● Task item:
Please reproduce the social housing letter below word for word, from "Eventually he applied" to "he passed away.".

+++ Selected passage

BRIAN Derbyshire refers to government moves to put a time limit on occupancy in relation to suitability of matching a social housing tenant to the accommodation provided.
Having grown up in a council house, I understand Brian’s point of view. The fabric of an estate is the people who live there, but maybe this comes from a time when availability met demand.
Today, we see a higher demand for social housing and it is a juggling act to match available property to the needs of those requiring it.
My mother-in-law lives in a large three-bedroom council house. She had seven children and at the time this was a full house. But over the past 30 to 40 years, her children have flown the nest, her husband passed away and now she live alone in a house suitable for a family.
Surrounded by memories and people she has known most of her adult life, the moral question is whether it is right that she should occupy a house that no longer meets her needs, when it could be better used to house a growing family?
The answer lies in my own parents’ story, similar to that of my mother-in-law, who took a council house in 1958 when it was built, lived there through the growth of her family, seeing us leave one-by-one and then coming to terms with the reality that the house they occupied no longer met their requirement.
My father was of the mind: “I will be out of here feet first.” It took a lot of discussion for my sisters and myself to get him to see that he would be better off in a pensioner’s bungalow and to make the decision to move whilst he had health and time on his side, rather than waiting until something happened that would dictate he should move.
Eventually he applied for a bungalow, being very specific in what and where he would move to, the bargaining tool being he had something they wanted, and he had the health and time to wait. It took 12 months for the right place to come available and he moved into a great place and lived there until recently when he passed away.
The answer is to plan ahead but, for this to succeed, we need more suitable accommodation for our ageing population. Not egg box, barrack-style accommodation, but bungalow estates similar to those built in the 1950s. Rather than develop Cutacre into another estate of empty warehouses, let’s build an estate of bungalows, thus creating an elderly village that could have centralised medical facilities, daycare and be more suitable to meet the requirement of our elderly. In turn, this would free up under-occupied accommodation, making it available for families.
Occupancy of social housing is not ownership, but that does not mean you should not be treated with dignity or respect, yet making it reasonable to expect people to understand that life changes and they have to change their expectations.

++++++
+++ Data shown

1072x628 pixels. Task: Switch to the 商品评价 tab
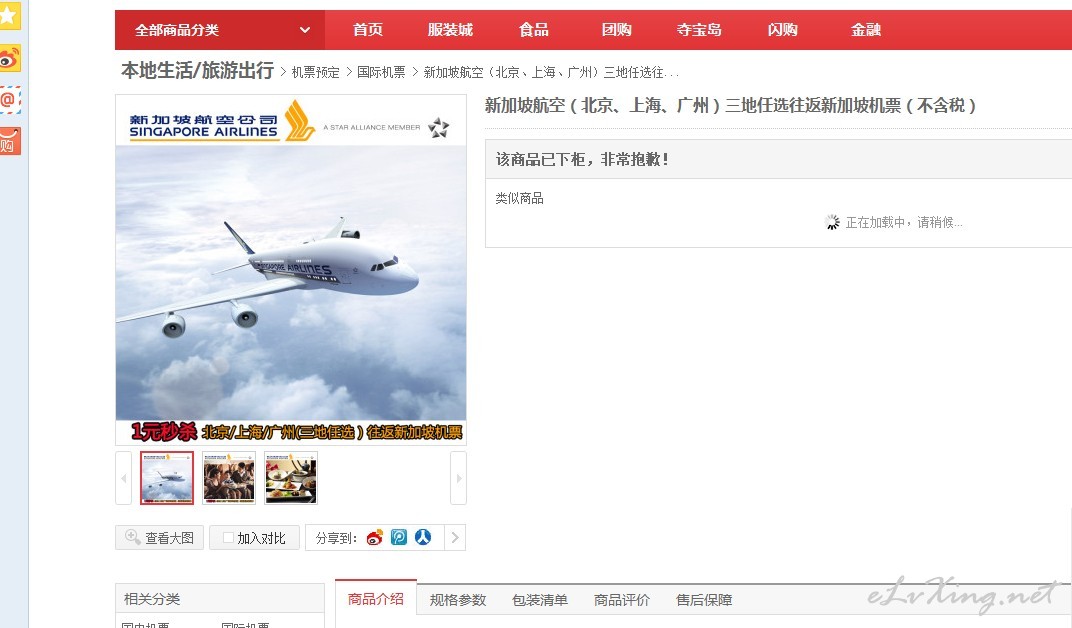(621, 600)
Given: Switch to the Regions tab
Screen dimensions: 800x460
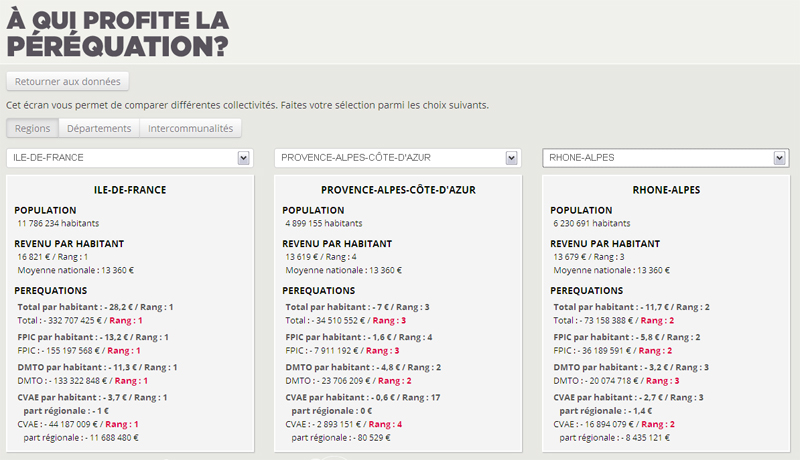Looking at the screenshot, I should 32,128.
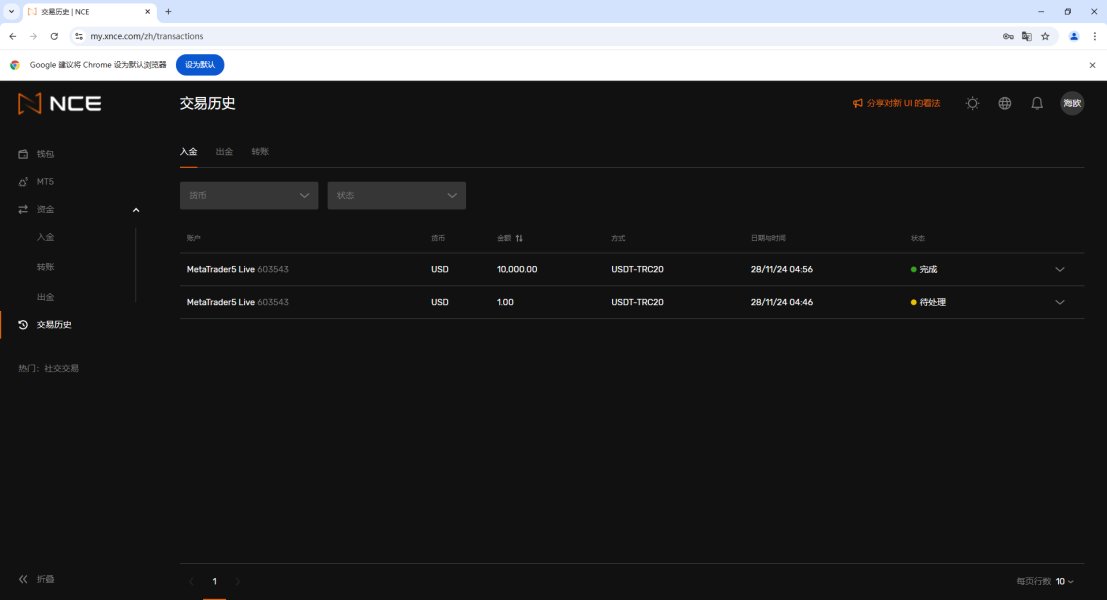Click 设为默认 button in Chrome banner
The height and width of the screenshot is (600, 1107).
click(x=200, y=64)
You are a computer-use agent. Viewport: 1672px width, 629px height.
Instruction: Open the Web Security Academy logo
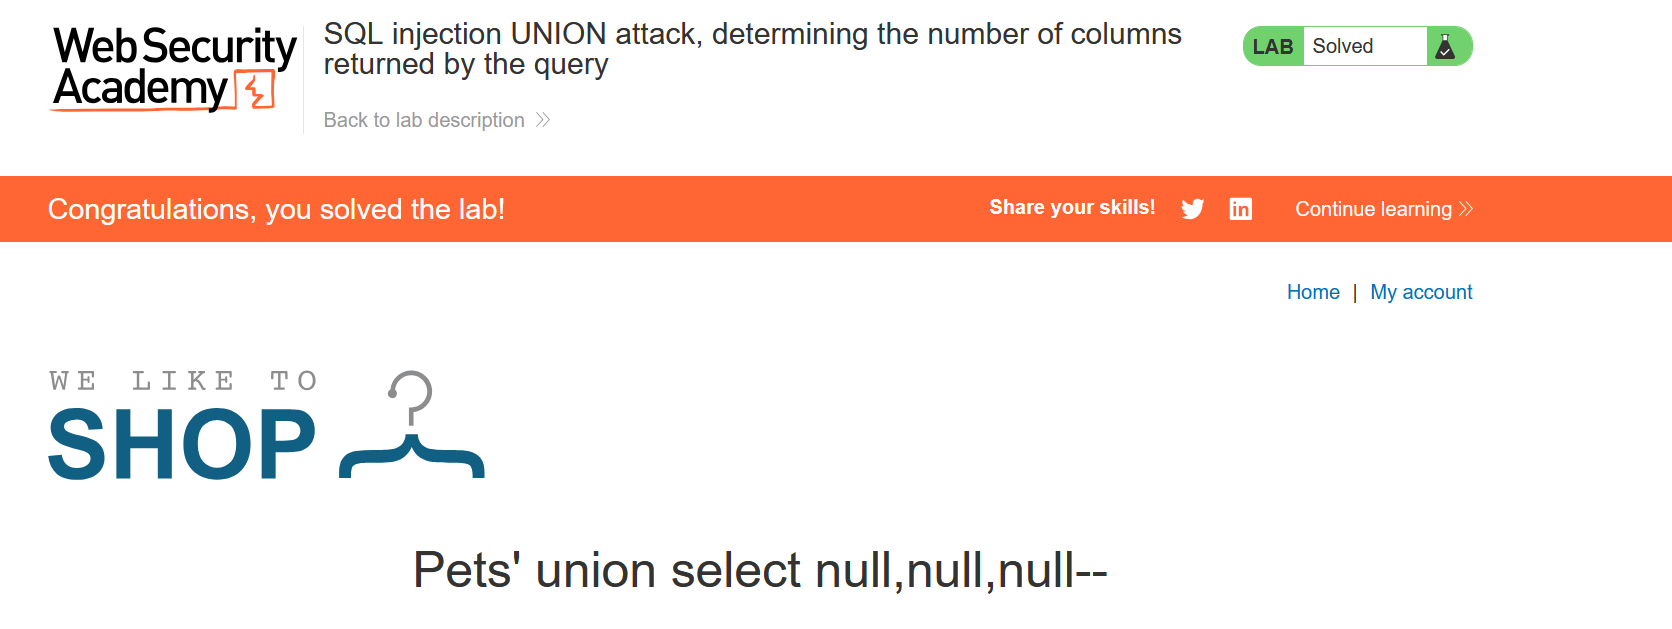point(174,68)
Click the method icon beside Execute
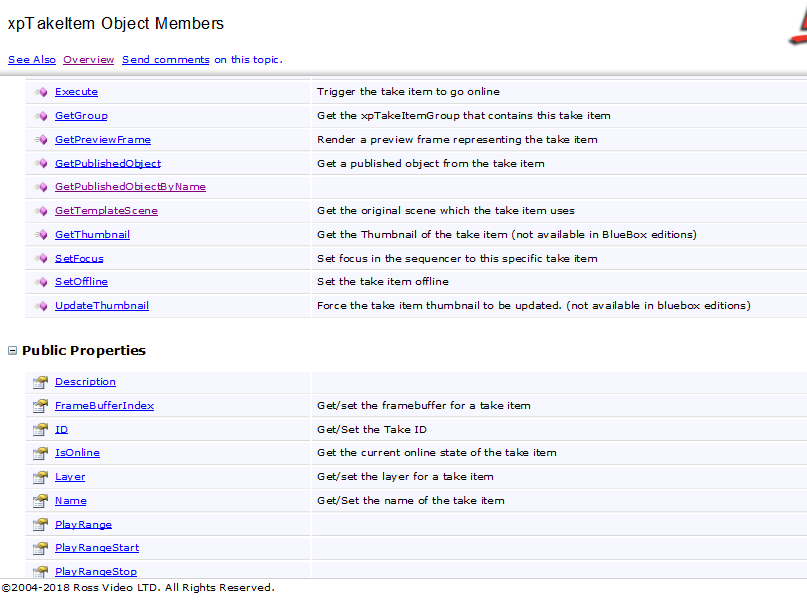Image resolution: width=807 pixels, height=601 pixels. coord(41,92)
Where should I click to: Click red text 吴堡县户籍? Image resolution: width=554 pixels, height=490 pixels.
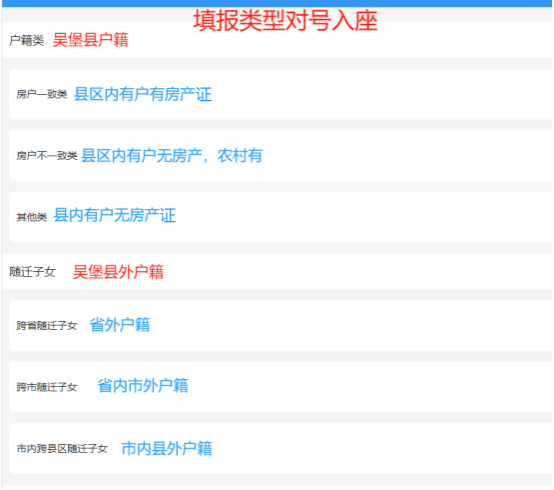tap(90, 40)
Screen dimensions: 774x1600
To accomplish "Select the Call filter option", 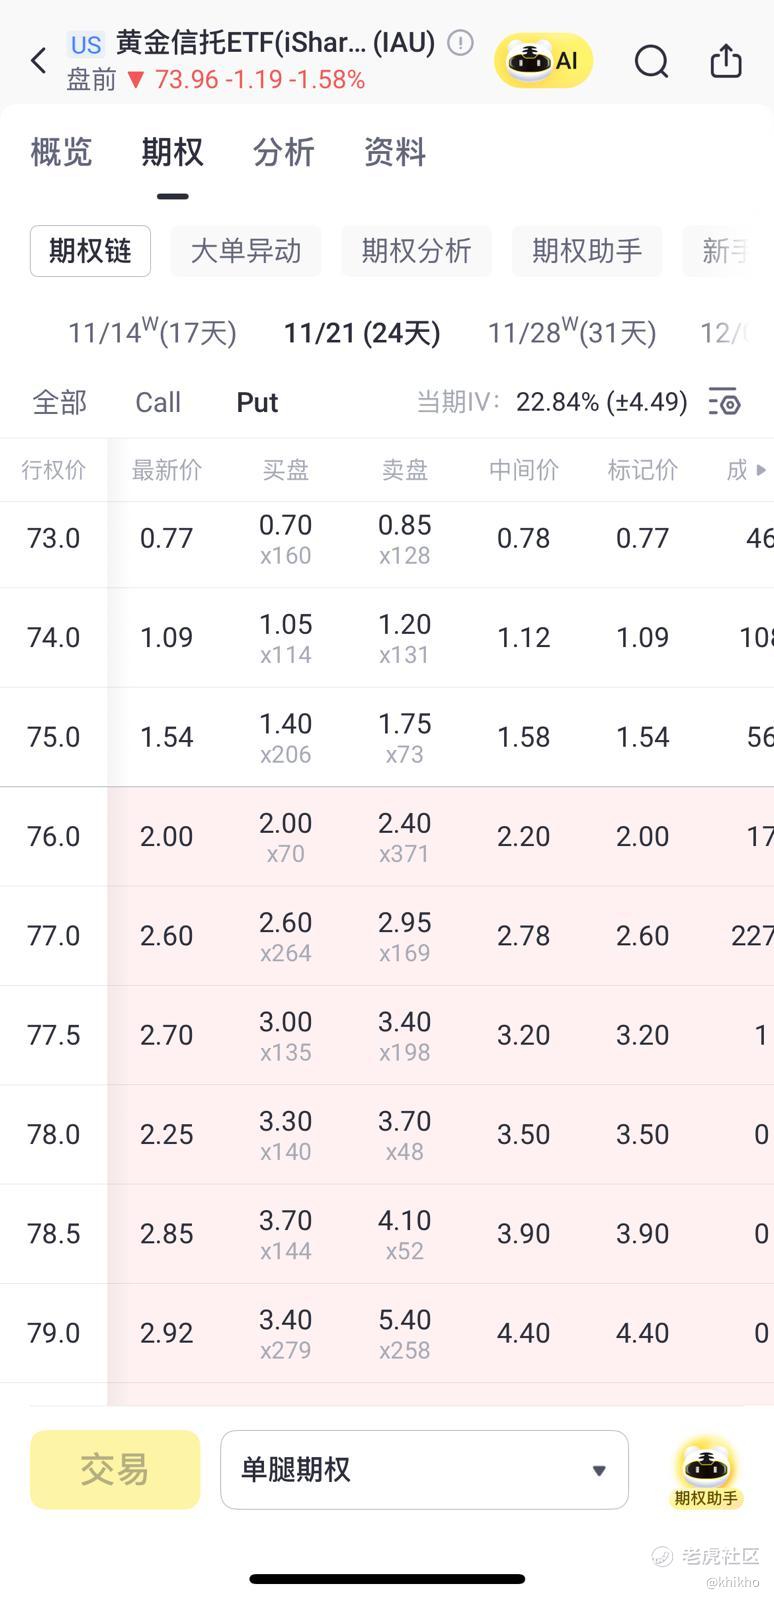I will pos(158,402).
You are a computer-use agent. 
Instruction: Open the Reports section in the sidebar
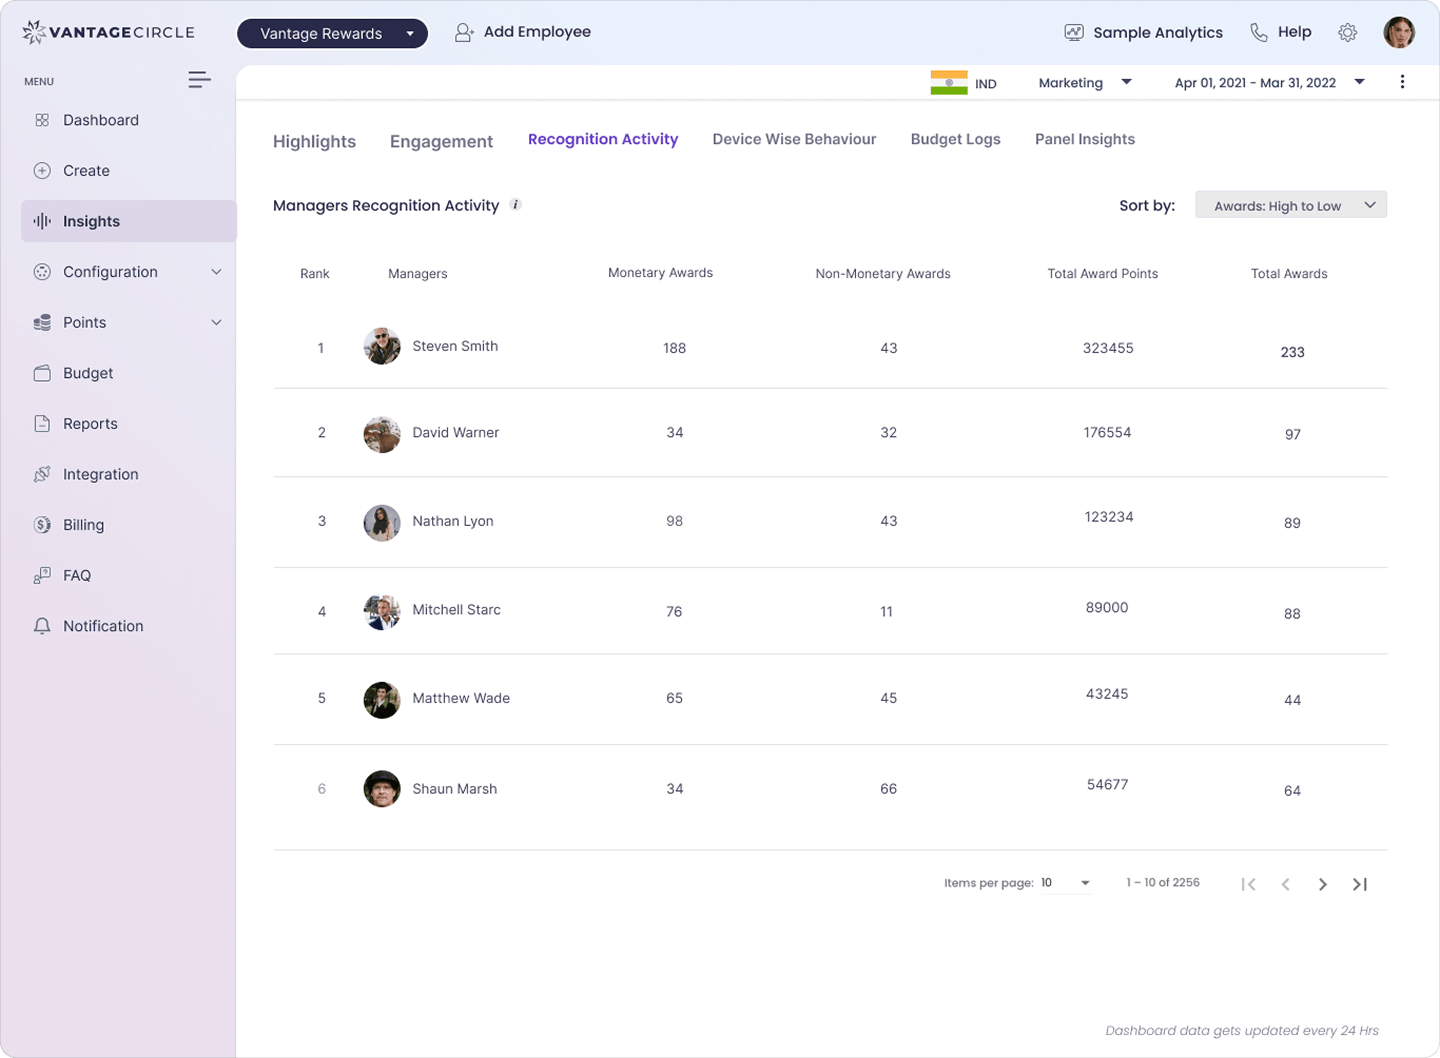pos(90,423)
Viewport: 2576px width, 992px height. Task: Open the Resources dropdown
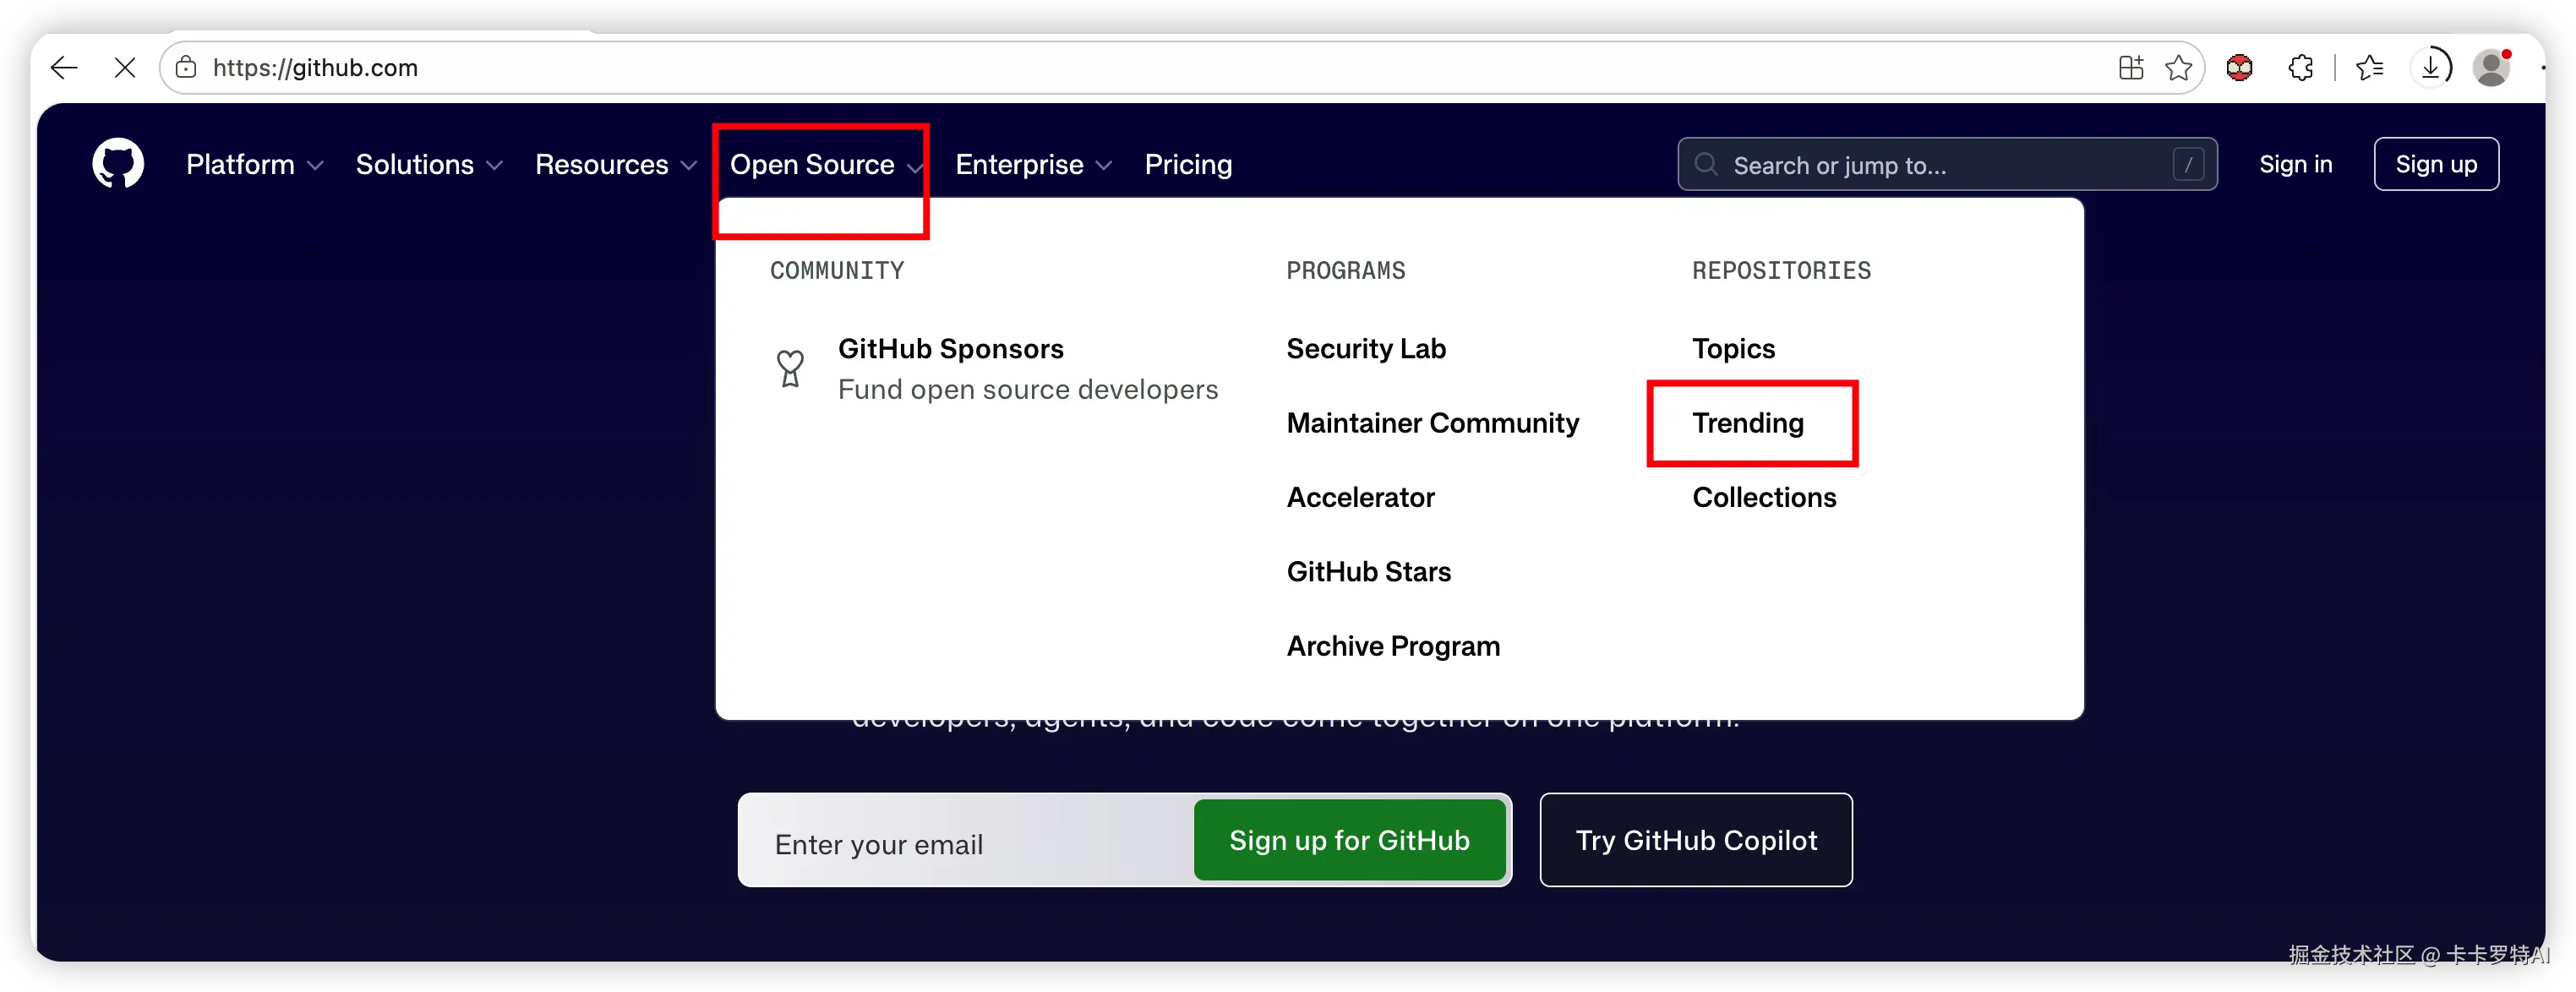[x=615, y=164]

++++++

● Task response:
Eventually he applied for a bungalow, being very specific in what and where he would move to, the bargaining tool being he had something they wanted, and he had the health and time to wait. It took 12 months for the right place to come available and he moved into a great place and lived there until recently when he passed away.